Sheikhzadeh, S., Rybczynski, M., Habermann, C. R., Bernhardt, A. M., Arslan-Kirchner, M., Keyser, B., et al. (2011). Dural ectasia in individuals with Marfan-like features but exclusion of mutations in the genes FBN1, TGFBR1 and TGFBR2. Clin Genet, 79(6), 568-74. Retrieved from http://www.ncbi.nlm.nih.gov/pubmed/20662850 http://onlinelibrary.wiley.com/store/10.1111/j.1399-0004.2010.01494.x/asset/j.1399-0004.2010.01494.x.pdf?v=1&t=gyzw7j6f&s=d876b90782efd5f58ee5ecee1bcb134cc903781b.

Cite as: https://hdl.handle.net/11858/00-001M-0000-0010-7810-A

Abstract

Mutations in the genes FBN1, TGFBR1, and TGFBR2 can result in heritable connective tissue disorders comprising the Marfan syndrome and the Loeys-Dietz syndrome. Dural ectasia is a characteristic manifestation of both syndromes. However, dural ectasia has not yet been investigated in connective tissue disorders that are unrelated to mutations in the FBN1, TGFBR1 or TGFBR2 genes. Here, we assessed dural ectasia in 33 individuals both with typical manifestations of heritable connective tissue disease and in whom mutations in all three genes had been excluded. We identified 19 individuals with dural ectasia (58%), who exhibited major skeletal manifestations of the Marfan syndrome more frequently than the remaining 14 persons without dural ectasia (p = 0.06). Moreover, only persons with dural ectasia fulfilled clinical criteria of the Marfan syndrome (p = 0.01).
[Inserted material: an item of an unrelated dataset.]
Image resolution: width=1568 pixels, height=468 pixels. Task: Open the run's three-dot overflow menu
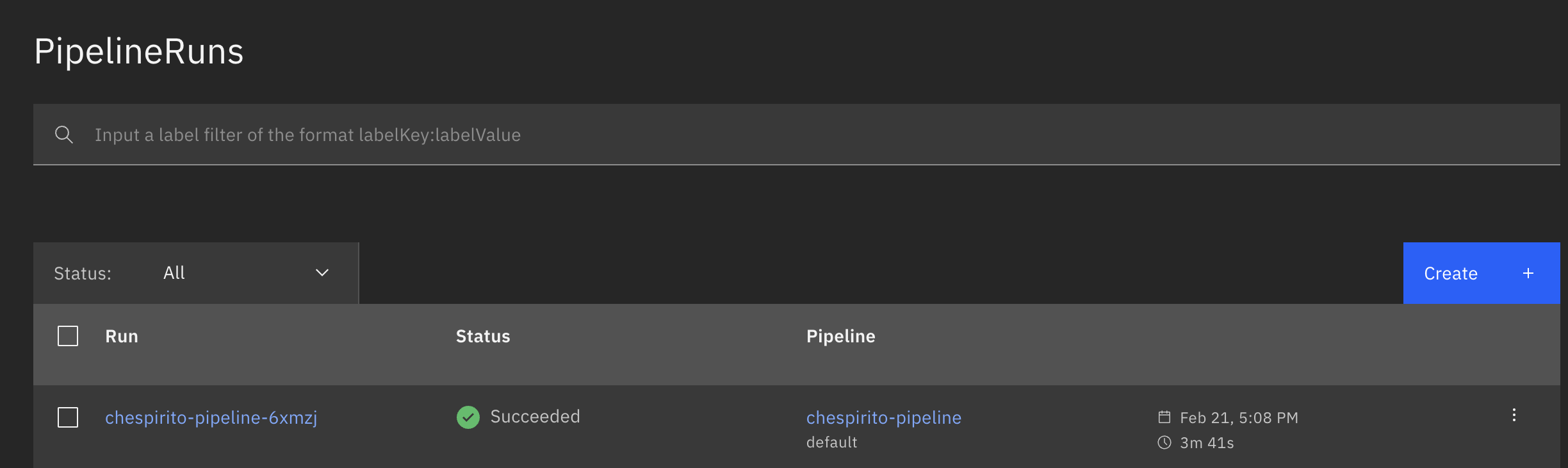click(x=1514, y=415)
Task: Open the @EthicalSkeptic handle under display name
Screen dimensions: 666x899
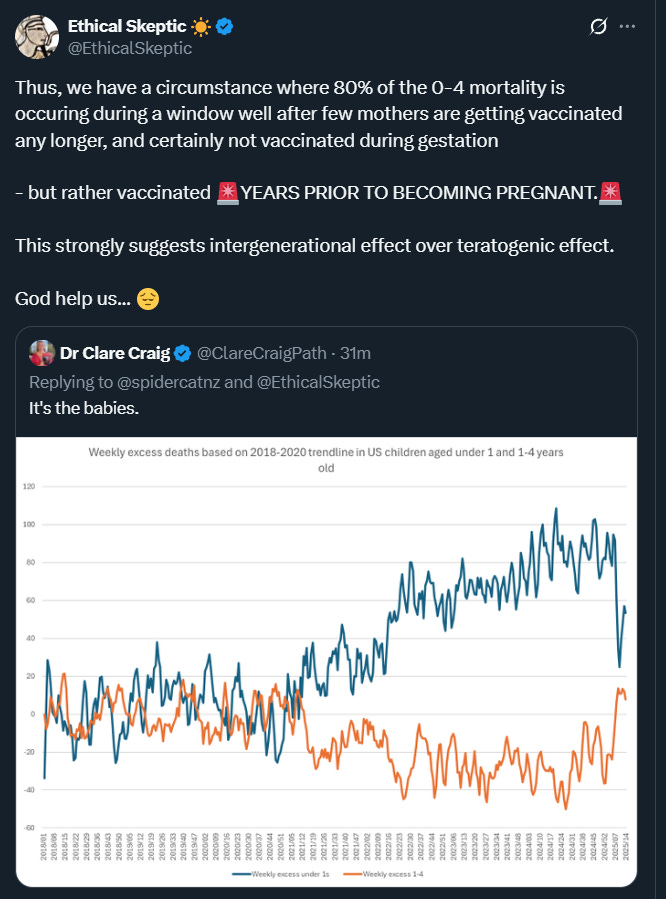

Conversely, aortic aneurysm (12 patients; p = 0.8), aortic dissection (five patients; p = 0.1), spontaneous dissection of the carotid arteries (five patients; p = 1), and mitral valve prolapse (13 patients; p = 0.4) were similarly frequent irrespective of dural ectasia. We conclude that dural ectasia is a marker for connective tissue disease which coincides with skeletal rather than with cardiovascular manifestations, and which may involve currently uncharacterized pathogenetic mechanisms and syndromes.